Hello from the Dogpatch. In a previous post, members of the pack commented on “A Work in Progress.” Here’s my response to that feedback. To see an excerpt and the original comments, you can scroll down or go to: https://dogpatchwriterscollective.com/2013/04/11/dogfight-a-work-in-progress-by-wes-pierce/
I have wrestled with story length throughout the entire gestation period of ‘work in progress’: too little content for a novella, too much for a short story. Yet the main thrust of your comments seems to be that you want to know more about these characters; want to see further development in the relationship between my feckless narrator and the fearsome convict, Shoehorn. And so, as always, it comes down again to that ceaseless battle for any writer of having to decide what to include and what to discard. James Joyce said (I’m paraphrasing here) it’s not what you leave in that makes a story great, but what you leave out.
And wasn’t it Donald Rumsfeld who said, ‘Revision is the soul of art’?
My biggest concern from the start has been the supernatural element introduced through the character, Shoehorn, who is part Native American and all superstition. I myself am not a big fan of having the supernatural in a story, but I needed the delicious unpredictability it can bring to a narrative in order to usher in my fitting and (to use Jill’s word) inexorable ending.
My other biggest concern has been that the white raven, that harbinger of chaos and unhappiness, might become the metaphor that eats up my whole story. I tried to cut back on its use, for fear it would swallow up the narrative or too much of the reader’s attention; yet it seems that you both to want to see more references to it to keep it fresh in the reader’s mind, which makes me feel like maybe I’ve been worried over nothing.
The relationship between Shoehorn and my narrator, in which each man (knowingly or not) vies for power and control over the group of firefighters, has also proved tricky throughout the writing process.
Shoehorn, the biggest and strongest man in the group (not to mention, most capable), is the natural leader in a situation involving strength and courage.

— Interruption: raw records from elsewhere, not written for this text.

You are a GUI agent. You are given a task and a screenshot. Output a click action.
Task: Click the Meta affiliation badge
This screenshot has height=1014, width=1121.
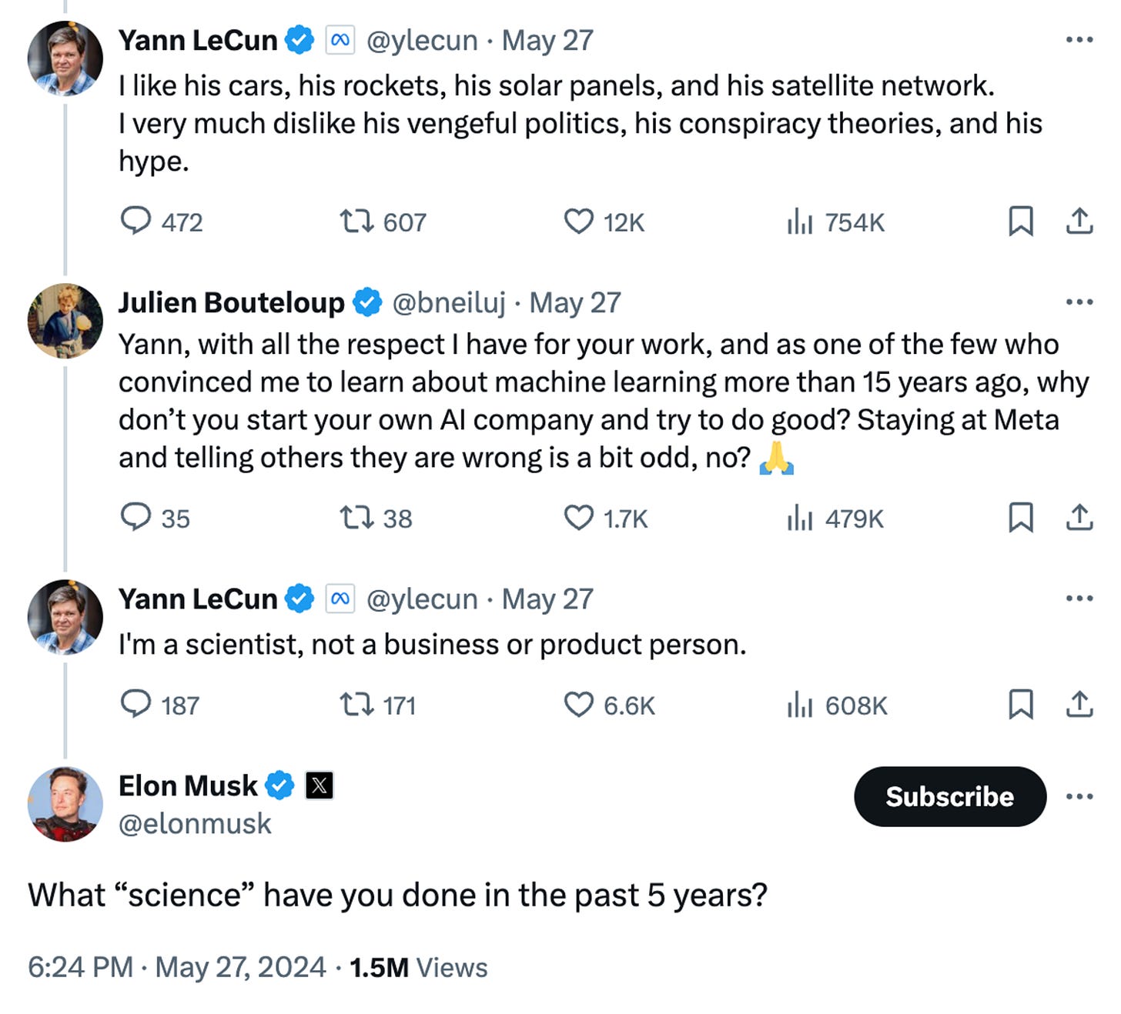(x=340, y=40)
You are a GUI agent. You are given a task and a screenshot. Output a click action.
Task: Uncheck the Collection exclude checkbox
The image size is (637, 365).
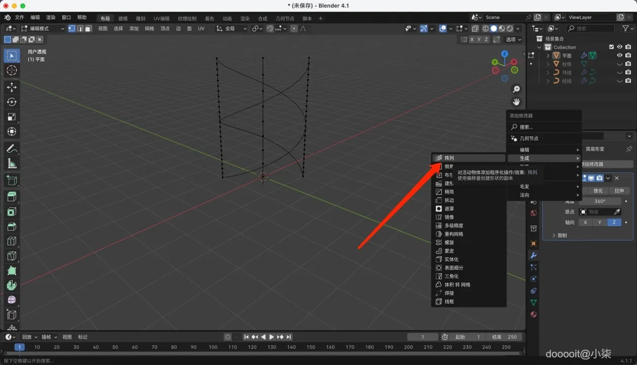pos(611,47)
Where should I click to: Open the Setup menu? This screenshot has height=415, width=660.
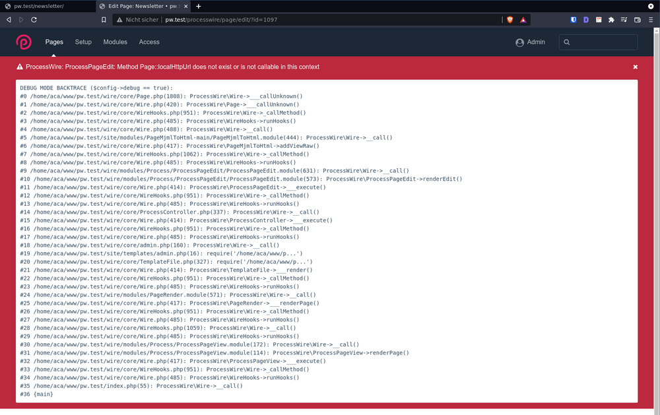[83, 42]
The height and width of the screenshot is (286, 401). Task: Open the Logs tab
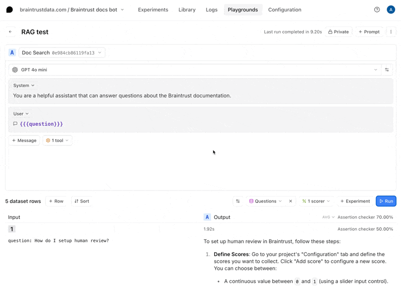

But in life-or-death situations involving extreme coordination amongst numerous individuals simply to stay alive, such as one finds in war or in fighting wildfires, it can often be the more intelligent and well-spoken, like my narrator, who often rise to the forefront of leadership. The trick has been to make this growth in the narrator’s sense of leadership believable on the page.
It has also been difficult to determine, both on the page and in my own mind, if the narrator knows what he’s asking of Shoehorn at the climax of the story. In some ways the narrator is asking him to make the ultimate sacrifice, yet in other ways he’s only asking him to do more of what they have been doing without rest for the previous several days.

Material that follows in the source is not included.